# Task statement:
From the Bergerac travel guide, quote word for word the passage that opens with the words containing "Château Gauthié Stay" and closes with "Bergerac’s Roumanière airport.".

Prices quoted are for a double room based on two people sharing.

Château les Farcies du Pech’ Luxury bed and breakfast surrounded by vines – excellent wine is made here also, and cellar visits are easily available for guests. From €110 including breakfast. Hameau de Pécharmant, 00 33 6 30 19 53 20, chambre-hote-bergerac.com

La Chartreuse du Bignac A 17th-century manor in a peaceful and beautiful spot on a hilltop. From €145, room only. Saint Nexans, 00 33 5 53 22 12 80, abignac.com

Château des Vigiers There’s a glamorous feel to this large-scale golf hotel. From €280 in the main château, room only. Le Vigier, Monestier, 00 33 5 53 61 50 00, vigiers.fr

Château Gauthié Stay in a tree house in the grounds of a lovely château near Issigeac. You can choose from a romantic retreat for two, or a larger cabin for five. There are also bedrooms in the main house. From €120 including breakfast (from €90 in the main château). Monmarves, Issigeac, 00 33 5 53 27 30 33, chateaugauthie.com

Travel Information

Currency is the euro. France is an hour ahead of GMT. Bergerac has a continental climate, with the warmer months from March to late October. Winter is the best time for truffle hunting.

Getting There

Ryanair (ryanair.com) has direct flights from London, Bristol and Liverpool to Bergerac’s Roumanière airport.

Flybe (flybe.com) flies from London, Exeter and Southampton.
Resources - Les Vins de Bergerac (vins-bergerac.fr) Discover more about the region’s wines and wine tourism.

Bergerac Tourism (00 33 5 53 57 03 11,bergerac-tourisme. com) Resources to help you plan a visit to the region.

Element and text position data:
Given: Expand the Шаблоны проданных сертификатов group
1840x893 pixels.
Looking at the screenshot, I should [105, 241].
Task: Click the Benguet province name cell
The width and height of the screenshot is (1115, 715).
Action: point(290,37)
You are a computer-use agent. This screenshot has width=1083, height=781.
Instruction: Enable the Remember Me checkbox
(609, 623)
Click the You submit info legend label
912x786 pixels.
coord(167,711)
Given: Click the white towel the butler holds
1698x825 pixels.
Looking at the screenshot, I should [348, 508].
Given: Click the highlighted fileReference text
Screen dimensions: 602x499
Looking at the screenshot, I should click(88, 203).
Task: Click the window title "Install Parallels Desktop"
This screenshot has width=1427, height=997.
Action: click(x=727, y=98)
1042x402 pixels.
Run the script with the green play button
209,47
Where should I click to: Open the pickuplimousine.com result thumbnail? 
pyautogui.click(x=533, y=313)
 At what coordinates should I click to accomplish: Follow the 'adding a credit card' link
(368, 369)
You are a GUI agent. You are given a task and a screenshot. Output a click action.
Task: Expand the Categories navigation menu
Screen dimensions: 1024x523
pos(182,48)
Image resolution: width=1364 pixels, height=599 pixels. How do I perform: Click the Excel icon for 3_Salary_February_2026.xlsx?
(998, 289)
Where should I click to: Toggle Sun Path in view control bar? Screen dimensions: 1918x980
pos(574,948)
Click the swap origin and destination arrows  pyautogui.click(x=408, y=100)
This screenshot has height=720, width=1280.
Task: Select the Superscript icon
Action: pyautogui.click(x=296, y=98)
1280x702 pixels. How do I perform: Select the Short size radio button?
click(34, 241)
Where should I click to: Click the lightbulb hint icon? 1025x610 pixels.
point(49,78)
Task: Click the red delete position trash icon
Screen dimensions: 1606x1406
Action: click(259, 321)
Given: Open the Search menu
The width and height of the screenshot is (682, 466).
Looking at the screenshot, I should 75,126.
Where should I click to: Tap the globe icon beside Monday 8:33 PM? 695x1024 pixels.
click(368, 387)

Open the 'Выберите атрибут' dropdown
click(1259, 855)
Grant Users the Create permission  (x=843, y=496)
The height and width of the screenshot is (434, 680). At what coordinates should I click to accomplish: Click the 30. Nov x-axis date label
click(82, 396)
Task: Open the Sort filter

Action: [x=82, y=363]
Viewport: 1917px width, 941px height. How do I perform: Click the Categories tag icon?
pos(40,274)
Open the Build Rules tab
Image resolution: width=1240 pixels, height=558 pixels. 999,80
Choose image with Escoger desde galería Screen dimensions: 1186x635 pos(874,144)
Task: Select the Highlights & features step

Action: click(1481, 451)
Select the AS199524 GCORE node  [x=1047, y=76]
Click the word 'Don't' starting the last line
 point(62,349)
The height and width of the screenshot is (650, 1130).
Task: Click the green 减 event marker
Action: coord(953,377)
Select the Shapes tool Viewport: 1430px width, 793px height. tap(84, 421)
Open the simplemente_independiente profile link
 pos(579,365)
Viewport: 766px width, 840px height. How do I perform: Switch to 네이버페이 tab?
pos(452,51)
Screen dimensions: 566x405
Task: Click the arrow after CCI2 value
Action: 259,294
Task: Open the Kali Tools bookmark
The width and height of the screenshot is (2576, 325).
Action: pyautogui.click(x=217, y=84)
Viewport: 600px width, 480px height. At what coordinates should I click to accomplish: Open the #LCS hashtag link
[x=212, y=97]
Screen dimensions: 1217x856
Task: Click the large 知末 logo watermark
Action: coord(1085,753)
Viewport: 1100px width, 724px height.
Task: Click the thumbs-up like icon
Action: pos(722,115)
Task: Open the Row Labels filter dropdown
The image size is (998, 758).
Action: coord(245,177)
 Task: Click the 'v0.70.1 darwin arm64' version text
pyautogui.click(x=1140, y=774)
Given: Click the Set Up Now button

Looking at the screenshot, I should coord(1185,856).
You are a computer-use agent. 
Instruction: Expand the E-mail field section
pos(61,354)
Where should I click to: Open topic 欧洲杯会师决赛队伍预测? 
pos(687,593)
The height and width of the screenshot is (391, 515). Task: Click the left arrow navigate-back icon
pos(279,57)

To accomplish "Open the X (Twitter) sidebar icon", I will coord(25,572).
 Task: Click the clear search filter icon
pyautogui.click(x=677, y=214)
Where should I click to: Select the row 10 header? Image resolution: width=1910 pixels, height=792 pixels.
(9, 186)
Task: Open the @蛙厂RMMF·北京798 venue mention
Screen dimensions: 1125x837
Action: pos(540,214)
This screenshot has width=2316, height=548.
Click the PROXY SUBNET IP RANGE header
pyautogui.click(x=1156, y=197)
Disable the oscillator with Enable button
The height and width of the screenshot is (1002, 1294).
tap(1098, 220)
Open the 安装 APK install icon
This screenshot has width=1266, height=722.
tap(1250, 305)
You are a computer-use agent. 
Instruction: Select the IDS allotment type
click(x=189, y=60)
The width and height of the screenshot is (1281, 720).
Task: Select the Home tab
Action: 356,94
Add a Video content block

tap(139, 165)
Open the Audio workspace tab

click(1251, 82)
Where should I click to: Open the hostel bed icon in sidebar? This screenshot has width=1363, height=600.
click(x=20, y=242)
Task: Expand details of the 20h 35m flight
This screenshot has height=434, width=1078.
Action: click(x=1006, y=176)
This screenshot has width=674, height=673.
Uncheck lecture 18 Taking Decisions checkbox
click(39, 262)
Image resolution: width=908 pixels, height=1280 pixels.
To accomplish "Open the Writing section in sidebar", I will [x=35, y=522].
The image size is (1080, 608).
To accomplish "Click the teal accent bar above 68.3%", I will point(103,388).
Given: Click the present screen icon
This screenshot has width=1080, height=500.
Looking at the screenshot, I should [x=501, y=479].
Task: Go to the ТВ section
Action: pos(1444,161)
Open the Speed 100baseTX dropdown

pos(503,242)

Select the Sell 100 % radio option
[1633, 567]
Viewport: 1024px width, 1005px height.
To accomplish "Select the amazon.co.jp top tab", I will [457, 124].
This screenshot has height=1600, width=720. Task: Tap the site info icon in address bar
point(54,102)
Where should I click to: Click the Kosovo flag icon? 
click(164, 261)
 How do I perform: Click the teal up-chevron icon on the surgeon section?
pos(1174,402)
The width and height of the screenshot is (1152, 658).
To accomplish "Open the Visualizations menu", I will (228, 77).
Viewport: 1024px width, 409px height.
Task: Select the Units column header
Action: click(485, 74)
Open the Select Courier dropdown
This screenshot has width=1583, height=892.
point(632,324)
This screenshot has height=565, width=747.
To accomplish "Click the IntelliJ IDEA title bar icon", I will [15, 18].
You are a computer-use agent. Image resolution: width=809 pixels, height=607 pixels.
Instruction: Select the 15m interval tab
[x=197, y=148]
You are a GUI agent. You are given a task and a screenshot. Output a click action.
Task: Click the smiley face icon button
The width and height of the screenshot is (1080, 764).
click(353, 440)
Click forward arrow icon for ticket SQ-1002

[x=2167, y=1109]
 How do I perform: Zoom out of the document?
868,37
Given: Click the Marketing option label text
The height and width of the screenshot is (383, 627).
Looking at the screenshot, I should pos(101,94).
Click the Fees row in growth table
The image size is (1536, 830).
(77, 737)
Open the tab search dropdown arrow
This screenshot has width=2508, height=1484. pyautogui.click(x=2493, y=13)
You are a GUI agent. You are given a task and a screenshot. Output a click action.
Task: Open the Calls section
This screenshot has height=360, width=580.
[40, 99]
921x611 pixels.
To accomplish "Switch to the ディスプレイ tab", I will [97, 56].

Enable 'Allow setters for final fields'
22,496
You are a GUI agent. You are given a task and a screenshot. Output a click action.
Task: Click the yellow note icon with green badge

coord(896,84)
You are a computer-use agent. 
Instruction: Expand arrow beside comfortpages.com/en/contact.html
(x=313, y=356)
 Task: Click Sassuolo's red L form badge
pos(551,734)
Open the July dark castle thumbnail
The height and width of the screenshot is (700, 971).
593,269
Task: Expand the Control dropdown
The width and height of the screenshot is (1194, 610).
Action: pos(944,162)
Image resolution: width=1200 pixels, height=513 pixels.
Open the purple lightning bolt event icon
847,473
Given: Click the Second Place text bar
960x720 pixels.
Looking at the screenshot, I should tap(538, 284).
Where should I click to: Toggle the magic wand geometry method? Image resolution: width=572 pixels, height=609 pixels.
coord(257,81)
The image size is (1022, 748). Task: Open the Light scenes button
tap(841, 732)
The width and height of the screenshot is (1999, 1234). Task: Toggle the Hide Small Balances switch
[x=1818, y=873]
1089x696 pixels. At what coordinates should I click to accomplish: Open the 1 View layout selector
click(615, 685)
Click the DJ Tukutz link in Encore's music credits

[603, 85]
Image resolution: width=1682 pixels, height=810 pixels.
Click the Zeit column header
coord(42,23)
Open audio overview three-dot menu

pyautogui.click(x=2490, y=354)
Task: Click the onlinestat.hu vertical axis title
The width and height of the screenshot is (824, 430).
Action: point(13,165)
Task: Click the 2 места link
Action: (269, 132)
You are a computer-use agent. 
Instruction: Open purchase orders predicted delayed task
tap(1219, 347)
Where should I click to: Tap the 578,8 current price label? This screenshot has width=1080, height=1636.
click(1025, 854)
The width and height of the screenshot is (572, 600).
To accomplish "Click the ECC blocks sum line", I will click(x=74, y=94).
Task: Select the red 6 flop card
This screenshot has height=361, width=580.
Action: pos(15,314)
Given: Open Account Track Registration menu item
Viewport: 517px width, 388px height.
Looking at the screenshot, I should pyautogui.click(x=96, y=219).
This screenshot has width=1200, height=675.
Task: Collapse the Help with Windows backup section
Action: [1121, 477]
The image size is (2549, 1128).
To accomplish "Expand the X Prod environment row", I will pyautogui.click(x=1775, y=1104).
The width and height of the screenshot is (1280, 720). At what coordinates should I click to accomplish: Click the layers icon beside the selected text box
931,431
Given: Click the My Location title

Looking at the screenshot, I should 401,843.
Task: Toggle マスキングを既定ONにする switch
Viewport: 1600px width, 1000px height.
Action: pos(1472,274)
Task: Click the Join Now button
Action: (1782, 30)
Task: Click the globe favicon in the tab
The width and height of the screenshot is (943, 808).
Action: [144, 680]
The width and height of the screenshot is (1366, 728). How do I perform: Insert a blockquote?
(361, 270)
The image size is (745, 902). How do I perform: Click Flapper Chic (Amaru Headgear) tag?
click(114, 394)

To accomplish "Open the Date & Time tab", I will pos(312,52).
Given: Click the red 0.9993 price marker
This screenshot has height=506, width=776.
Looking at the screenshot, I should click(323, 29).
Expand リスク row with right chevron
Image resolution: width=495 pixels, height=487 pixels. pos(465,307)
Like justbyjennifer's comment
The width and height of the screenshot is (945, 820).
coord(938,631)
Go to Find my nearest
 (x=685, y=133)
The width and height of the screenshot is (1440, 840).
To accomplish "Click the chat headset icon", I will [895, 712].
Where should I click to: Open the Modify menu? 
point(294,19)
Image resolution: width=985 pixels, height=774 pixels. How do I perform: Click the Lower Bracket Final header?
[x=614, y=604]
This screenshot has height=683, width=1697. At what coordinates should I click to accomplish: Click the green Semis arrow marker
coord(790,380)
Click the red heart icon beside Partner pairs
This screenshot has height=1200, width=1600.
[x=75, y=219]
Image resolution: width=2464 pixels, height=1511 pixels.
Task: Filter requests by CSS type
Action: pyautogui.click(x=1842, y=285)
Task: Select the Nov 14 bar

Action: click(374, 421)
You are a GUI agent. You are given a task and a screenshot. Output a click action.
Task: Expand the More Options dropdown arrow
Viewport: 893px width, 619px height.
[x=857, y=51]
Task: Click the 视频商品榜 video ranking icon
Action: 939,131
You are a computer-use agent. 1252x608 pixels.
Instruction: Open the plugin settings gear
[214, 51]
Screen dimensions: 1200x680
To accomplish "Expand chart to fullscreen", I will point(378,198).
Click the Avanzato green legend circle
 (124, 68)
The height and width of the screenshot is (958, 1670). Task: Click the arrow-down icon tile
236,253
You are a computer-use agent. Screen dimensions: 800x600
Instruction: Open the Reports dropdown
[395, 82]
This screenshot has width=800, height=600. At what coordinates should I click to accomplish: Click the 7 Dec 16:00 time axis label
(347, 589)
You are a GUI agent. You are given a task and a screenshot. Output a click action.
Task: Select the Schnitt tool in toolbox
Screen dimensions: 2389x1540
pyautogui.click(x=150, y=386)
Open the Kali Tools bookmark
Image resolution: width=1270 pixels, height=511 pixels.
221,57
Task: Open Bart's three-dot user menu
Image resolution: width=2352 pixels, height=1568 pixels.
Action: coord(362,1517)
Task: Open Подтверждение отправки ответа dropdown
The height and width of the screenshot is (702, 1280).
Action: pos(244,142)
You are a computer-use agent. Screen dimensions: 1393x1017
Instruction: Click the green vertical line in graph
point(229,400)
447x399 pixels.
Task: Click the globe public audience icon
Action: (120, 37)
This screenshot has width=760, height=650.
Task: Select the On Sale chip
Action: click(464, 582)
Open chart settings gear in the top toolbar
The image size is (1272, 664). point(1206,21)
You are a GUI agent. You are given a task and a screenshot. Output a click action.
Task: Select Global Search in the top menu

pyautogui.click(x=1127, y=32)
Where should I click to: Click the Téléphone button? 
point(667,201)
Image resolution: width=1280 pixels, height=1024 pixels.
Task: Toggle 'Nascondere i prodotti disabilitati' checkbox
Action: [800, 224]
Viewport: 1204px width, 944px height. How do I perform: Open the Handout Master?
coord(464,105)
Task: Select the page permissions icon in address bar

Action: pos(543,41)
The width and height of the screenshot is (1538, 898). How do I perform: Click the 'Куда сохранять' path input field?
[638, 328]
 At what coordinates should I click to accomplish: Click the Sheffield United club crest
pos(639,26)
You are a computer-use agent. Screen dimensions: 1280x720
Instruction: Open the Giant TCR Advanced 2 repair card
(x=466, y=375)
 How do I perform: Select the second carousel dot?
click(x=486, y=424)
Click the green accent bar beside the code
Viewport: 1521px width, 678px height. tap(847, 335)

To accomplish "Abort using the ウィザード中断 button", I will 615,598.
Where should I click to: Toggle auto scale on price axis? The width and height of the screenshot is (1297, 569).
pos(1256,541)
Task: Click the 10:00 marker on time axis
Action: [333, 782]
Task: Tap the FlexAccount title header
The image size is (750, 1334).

# Exercise result:
Château Gauthié Stay in a tree house in the grounds of a lovely château near Issigeac. You can choose from a romantic retreat for two, or a larger cabin for five. There are also bedrooms in the main house. From €120 including breakfast (from €90 in the main château). Monmarves, Issigeac, 00 33 5 53 27 30 33, chateaugauthie.com

Travel Information

Currency is the euro. France is an hour ahead of GMT. Bergerac has a continental climate, with the warmer months from March to late October. Winter is the best time for truffle hunting.

Getting There

Ryanair (ryanair.com) has direct flights from London, Bristol and Liverpool to Bergerac’s Roumanière airport.